(Data for review Opens)

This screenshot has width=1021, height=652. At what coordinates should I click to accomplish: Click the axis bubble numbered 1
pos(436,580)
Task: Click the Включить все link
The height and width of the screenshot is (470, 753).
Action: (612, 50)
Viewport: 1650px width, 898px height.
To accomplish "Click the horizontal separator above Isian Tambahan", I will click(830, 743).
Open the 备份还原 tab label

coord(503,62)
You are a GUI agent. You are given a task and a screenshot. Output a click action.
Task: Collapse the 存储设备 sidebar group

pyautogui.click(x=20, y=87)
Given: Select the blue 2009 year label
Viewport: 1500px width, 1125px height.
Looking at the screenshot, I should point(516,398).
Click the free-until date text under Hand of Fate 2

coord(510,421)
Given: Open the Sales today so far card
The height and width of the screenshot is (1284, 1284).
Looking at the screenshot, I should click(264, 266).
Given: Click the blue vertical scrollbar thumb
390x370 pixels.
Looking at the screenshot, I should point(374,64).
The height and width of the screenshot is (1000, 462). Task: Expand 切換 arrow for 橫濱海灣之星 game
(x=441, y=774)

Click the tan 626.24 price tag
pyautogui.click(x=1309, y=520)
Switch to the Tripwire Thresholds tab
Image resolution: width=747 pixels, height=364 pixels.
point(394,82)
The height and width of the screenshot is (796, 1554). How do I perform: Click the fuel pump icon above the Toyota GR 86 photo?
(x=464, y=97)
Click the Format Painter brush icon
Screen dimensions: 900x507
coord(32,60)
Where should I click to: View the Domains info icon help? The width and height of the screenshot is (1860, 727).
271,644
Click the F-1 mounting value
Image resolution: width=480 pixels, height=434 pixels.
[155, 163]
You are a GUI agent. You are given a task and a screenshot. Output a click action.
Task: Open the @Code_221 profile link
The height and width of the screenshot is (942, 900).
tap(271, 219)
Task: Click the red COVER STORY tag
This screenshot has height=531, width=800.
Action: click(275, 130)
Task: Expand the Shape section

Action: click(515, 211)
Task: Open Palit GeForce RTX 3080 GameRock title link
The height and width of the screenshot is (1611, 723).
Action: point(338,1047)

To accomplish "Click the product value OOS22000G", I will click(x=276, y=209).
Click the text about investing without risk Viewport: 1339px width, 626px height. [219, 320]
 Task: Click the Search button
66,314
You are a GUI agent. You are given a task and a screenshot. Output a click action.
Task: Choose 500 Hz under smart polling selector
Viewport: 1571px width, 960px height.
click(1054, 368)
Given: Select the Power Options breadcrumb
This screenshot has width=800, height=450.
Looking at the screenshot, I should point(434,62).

(Data for review Closes)

Set the data down again in full, exactly as given.

# [Result for this task]
This screenshot has width=1021, height=652. At what coordinates should I click to accomplish: Click the axis bubble numbered 1
pos(436,580)
Task: Click the Включить все link
The height and width of the screenshot is (470, 753).
Action: (612, 50)
Viewport: 1650px width, 898px height.
To accomplish "Click the horizontal separator above Isian Tambahan", I will click(830, 743).
Open the 备份还原 tab label

coord(503,62)
You are a GUI agent. You are given a task and a screenshot. Output a click action.
Task: Collapse the 存储设备 sidebar group

pyautogui.click(x=20, y=87)
Given: Select the blue 2009 year label
Viewport: 1500px width, 1125px height.
Looking at the screenshot, I should point(516,398).
Click the free-until date text under Hand of Fate 2

coord(510,421)
Given: Open the Sales today so far card
The height and width of the screenshot is (1284, 1284).
Looking at the screenshot, I should click(264, 266).
Given: Click the blue vertical scrollbar thumb
390x370 pixels.
Looking at the screenshot, I should point(374,64).
The height and width of the screenshot is (1000, 462). Task: Expand 切換 arrow for 橫濱海灣之星 game
(x=441, y=774)

Click the tan 626.24 price tag
pyautogui.click(x=1309, y=520)
Switch to the Tripwire Thresholds tab
Image resolution: width=747 pixels, height=364 pixels.
point(394,82)
The height and width of the screenshot is (796, 1554). How do I perform: Click the fuel pump icon above the Toyota GR 86 photo?
(x=464, y=97)
Click the Format Painter brush icon
Screen dimensions: 900x507
coord(32,60)
Where should I click to: View the Domains info icon help? The width and height of the screenshot is (1860, 727).
271,644
Click the F-1 mounting value
Image resolution: width=480 pixels, height=434 pixels.
[155, 163]
You are a GUI agent. You are given a task and a screenshot. Output a click action.
Task: Open the @Code_221 profile link
The height and width of the screenshot is (942, 900).
tap(271, 219)
Task: Click the red COVER STORY tag
This screenshot has height=531, width=800.
Action: click(275, 130)
Task: Expand the Shape section

Action: click(515, 211)
Task: Open Palit GeForce RTX 3080 GameRock title link
The height and width of the screenshot is (1611, 723).
Action: point(338,1047)

To accomplish "Click the product value OOS22000G", I will click(x=276, y=209).
Click the text about investing without risk Viewport: 1339px width, 626px height. [219, 320]
 Task: Click the Search button
66,314
You are a GUI agent. You are given a task and a screenshot. Output a click action.
Task: Choose 500 Hz under smart polling selector
Viewport: 1571px width, 960px height.
click(1054, 368)
Given: Select the Power Options breadcrumb
This screenshot has width=800, height=450.
Looking at the screenshot, I should point(434,62).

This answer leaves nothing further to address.